Bassey Edem, national president of the Nigerian Association of Chambers of Commerce, Industry, Mines and Agriculture (NACCIMA) said manufacturers would need to have access to dollars this year. Edem added that the flexible exchange rate policy introduced by the Central Bank of Nigeria (CBN) in 2016 provided mixed results.

According to him, manufacturers faced energy frustrations in 2016. He further called for the use of renewable energy in 2017 to cut production cost.

Micheal Ola Adebayo, chairman of the Manufacturers Association of Nigeria (MAN) Gas Users Group, told BusinessDay that the government should endeavour to resolve the high price of  gas supplied to manufacturers.

“We buy at about $8 per standard cubic metre, but we need a lower price, because we are facing a lot of challenges, especially with foreign exchange to import inputs,” said Adebayo.

Adebayo said there is a need to modify the Gas Subsidy Law of 2008 with a view to reclassifying gas supply to manufacturers from commercial to industrial.

Manufacturers spend 40 percent of their expenditure on alternative power sources, owing to poor power supply from private energy distributors in the country. This has led manufacturers, under the aegis of MAN, to set up the Power Development Company, with a view to reducing production costs.

Gas was scarce in 2016, pushing manufacturers to resort to Low-Pour Fuel Oil (LPFO), which was more expensive.

A senior staff of a cement company in Nigeria, told BusinessDay that scarcity of gas and use of the more expensive LPFO were responsible for the woes of the industry in 2016. The profits of many cement makers fell year-on-year in 2016.

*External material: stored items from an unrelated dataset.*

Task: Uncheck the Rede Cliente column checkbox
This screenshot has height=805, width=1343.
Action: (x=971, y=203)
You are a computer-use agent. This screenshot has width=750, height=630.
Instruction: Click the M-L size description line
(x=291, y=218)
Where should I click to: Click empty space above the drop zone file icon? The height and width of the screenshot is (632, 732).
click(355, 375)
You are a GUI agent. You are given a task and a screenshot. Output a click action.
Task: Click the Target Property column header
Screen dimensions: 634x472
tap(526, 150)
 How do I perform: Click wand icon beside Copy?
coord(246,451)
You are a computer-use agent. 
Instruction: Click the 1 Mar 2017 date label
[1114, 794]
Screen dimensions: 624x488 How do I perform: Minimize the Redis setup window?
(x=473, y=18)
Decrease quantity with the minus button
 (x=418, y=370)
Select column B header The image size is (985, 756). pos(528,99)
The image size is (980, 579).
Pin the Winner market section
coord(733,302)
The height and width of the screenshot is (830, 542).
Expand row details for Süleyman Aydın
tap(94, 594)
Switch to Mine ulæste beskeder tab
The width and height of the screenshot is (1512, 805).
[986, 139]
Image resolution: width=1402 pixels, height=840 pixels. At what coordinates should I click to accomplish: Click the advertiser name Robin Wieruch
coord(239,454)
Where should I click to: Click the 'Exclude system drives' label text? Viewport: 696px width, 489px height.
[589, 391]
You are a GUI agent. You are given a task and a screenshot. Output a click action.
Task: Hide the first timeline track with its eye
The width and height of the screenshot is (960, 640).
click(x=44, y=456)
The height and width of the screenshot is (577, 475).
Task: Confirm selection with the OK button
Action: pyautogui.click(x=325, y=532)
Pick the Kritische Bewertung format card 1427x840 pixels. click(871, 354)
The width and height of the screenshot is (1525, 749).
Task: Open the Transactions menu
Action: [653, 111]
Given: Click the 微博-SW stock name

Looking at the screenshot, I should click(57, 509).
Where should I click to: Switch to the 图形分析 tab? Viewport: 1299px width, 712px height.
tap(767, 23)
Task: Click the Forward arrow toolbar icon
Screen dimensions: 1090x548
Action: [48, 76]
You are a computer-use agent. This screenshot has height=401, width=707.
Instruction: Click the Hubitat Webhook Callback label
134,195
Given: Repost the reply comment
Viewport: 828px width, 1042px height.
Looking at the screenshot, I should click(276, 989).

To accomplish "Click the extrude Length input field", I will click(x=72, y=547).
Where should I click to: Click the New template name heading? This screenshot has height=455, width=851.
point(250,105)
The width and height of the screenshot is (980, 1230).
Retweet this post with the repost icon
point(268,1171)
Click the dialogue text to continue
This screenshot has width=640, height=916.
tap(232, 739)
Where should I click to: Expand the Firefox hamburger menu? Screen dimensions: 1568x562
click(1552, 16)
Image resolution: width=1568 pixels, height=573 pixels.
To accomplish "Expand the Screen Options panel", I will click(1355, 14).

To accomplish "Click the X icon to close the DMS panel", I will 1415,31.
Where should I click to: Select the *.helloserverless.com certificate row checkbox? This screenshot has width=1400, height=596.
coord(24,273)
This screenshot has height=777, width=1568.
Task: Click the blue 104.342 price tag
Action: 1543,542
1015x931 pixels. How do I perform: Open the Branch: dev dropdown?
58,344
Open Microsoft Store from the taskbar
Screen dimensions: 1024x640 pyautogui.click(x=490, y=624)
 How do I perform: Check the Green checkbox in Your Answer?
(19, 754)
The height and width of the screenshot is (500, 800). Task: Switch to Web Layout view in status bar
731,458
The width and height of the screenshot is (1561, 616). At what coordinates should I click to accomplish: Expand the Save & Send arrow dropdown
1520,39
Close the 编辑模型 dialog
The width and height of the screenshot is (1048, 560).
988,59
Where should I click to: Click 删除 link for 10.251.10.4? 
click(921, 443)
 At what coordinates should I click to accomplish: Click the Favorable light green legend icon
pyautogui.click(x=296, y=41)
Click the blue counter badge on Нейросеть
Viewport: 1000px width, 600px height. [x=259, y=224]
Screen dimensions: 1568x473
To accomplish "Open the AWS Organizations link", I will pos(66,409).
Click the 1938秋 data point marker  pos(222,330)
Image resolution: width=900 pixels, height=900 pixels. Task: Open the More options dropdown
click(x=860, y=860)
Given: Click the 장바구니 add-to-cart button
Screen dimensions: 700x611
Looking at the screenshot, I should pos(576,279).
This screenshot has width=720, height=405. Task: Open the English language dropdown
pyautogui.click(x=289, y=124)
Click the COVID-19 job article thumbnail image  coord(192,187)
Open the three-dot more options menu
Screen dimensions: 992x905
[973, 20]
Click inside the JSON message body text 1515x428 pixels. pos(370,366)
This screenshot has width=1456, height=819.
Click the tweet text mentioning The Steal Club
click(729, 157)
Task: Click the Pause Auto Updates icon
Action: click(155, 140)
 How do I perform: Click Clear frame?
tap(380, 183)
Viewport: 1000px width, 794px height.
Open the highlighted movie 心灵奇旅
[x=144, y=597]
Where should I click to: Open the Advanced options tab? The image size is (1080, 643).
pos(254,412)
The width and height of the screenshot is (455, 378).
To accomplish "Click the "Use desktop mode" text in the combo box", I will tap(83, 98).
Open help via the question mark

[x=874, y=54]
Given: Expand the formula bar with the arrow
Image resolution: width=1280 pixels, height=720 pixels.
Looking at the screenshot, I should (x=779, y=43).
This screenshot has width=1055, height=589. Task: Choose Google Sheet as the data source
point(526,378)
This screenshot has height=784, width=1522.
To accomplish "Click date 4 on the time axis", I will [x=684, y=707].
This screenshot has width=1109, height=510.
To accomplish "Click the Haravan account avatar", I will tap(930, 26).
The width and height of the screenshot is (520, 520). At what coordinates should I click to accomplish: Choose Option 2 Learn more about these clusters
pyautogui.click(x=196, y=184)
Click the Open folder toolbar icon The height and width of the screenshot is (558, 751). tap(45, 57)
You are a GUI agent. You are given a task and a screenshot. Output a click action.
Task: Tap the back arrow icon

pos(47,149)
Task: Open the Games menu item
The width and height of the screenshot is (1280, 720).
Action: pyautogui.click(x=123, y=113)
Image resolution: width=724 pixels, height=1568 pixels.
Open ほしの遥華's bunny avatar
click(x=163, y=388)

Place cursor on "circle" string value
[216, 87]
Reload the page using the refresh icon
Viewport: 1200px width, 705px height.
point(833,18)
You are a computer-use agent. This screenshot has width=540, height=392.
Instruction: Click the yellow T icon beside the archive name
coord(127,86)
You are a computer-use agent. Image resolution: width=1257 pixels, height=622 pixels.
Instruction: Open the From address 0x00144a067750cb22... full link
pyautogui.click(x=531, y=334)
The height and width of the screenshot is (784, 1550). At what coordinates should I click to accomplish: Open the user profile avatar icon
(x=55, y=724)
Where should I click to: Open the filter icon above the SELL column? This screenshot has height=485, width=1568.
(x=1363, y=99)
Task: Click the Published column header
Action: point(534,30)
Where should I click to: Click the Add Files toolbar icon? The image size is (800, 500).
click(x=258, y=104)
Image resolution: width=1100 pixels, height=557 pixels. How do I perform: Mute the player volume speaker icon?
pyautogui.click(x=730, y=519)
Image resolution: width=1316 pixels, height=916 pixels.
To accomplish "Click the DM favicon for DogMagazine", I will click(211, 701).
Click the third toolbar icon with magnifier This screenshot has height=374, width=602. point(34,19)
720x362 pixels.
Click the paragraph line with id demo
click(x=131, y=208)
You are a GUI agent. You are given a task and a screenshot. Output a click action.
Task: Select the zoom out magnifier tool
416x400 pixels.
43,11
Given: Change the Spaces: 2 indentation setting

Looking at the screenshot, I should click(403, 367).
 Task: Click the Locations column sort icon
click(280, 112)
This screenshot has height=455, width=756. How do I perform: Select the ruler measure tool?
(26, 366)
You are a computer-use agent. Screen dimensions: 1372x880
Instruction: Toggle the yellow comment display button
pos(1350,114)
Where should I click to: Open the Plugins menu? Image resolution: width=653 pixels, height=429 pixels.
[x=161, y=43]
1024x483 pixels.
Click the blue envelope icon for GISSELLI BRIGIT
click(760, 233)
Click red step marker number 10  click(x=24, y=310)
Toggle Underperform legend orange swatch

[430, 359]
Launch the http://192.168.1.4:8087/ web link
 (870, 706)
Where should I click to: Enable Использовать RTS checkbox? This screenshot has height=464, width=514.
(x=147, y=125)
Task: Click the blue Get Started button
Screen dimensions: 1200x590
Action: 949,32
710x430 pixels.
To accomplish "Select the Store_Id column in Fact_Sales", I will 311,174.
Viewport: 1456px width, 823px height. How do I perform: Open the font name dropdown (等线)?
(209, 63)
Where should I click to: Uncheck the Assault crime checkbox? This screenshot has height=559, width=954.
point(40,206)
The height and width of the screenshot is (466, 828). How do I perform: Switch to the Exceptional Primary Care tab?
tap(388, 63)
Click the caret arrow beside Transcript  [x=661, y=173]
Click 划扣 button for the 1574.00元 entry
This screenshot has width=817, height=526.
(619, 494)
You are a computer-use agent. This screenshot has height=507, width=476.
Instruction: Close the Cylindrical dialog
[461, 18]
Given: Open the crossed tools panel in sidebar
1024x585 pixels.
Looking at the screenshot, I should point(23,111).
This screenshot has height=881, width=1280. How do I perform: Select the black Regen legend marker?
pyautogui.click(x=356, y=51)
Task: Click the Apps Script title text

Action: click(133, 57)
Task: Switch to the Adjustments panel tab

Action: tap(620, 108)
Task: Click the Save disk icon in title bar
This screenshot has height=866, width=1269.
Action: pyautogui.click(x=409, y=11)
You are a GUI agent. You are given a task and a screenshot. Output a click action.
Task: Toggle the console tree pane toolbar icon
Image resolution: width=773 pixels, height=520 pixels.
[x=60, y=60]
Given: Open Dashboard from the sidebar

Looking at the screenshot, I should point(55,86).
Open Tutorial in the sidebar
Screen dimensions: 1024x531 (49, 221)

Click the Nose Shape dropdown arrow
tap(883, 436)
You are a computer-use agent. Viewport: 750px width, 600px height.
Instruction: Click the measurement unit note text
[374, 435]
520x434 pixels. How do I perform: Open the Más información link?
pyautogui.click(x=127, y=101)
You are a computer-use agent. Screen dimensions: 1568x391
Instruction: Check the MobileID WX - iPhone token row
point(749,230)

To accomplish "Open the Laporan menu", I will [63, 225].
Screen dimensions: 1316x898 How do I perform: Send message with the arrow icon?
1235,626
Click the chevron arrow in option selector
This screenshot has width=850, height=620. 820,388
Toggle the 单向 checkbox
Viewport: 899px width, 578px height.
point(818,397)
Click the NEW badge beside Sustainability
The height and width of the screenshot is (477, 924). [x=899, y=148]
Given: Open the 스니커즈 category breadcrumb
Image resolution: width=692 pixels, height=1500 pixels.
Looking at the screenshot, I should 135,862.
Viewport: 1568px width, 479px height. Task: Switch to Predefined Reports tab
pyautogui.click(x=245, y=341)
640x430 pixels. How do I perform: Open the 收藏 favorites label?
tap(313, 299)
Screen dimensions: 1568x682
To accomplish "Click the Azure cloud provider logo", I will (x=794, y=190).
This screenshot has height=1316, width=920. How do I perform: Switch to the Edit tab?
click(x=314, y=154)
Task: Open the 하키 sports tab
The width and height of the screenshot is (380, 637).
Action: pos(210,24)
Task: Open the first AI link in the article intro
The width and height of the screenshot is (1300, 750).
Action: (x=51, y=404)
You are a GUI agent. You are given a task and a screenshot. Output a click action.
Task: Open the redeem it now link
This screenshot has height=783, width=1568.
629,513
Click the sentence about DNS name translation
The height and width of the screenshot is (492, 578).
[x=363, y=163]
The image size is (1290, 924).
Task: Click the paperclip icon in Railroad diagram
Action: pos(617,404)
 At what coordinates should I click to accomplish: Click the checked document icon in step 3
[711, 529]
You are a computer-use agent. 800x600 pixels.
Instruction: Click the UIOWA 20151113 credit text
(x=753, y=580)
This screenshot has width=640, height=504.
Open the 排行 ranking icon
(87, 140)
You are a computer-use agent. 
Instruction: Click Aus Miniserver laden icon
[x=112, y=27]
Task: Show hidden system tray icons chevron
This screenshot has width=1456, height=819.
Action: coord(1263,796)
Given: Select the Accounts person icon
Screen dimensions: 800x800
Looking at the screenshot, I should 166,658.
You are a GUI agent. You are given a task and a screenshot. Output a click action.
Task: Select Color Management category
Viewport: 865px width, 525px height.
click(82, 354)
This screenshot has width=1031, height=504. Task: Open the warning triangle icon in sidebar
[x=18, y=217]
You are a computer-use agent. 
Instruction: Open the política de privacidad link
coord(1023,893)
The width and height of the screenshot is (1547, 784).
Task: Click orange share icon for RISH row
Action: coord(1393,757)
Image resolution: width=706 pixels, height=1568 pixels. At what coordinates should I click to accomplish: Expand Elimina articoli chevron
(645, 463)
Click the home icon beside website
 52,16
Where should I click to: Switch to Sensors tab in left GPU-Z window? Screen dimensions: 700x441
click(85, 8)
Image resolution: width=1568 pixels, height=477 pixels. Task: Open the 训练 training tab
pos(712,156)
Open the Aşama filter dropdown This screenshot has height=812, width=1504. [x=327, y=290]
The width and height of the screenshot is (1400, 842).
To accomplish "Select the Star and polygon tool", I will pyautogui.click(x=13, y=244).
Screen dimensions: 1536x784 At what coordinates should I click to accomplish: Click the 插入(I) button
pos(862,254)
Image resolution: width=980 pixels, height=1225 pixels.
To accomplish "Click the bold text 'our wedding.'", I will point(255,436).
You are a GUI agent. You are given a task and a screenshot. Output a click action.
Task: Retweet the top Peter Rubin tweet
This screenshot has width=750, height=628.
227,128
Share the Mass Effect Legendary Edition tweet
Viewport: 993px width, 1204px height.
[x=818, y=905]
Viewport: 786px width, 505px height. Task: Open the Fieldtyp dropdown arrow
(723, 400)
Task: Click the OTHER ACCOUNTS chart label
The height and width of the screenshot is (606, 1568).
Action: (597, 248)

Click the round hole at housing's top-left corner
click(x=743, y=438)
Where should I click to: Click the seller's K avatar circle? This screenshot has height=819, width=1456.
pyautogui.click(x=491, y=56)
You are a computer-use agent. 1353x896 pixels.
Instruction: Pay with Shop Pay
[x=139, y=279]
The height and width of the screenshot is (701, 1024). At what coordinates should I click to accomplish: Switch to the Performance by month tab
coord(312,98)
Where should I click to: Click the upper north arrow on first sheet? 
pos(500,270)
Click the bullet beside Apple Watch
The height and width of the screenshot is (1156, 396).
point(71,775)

Manufacturers likewise use coal-fired plants for production but this is expensive to develop or install. Aliko Dangote started developing a coal-fired plant for cement production in 2016, while Ashaka Cement is spending N100 billion in building the same plant in Gombe.  Sokoto Cement is doing the same.

In 2015, Nigerian manufacturers spent N59 billion on gas, diesel, and petrol, generating plants, electricity purifying and storage systems, such as uninterrupted power source (UPS) and inverters, according to MAN’s data. This represents a 135.28 percent spike from N25 billion spent by manufacturers on alternative power sources in 2014.

  “The most critical problem we have here is power,” Sada Suleiman, head of corporate affairs of the Cement Company of Northern Nigeria (CCNN), Nigeria’s fifth largest cement maker, told BusinessDay.

“We are developing a coal mill from where we intend to source our power,” he said, adding that the firm had 16 megawatts of power with which it sustains its production.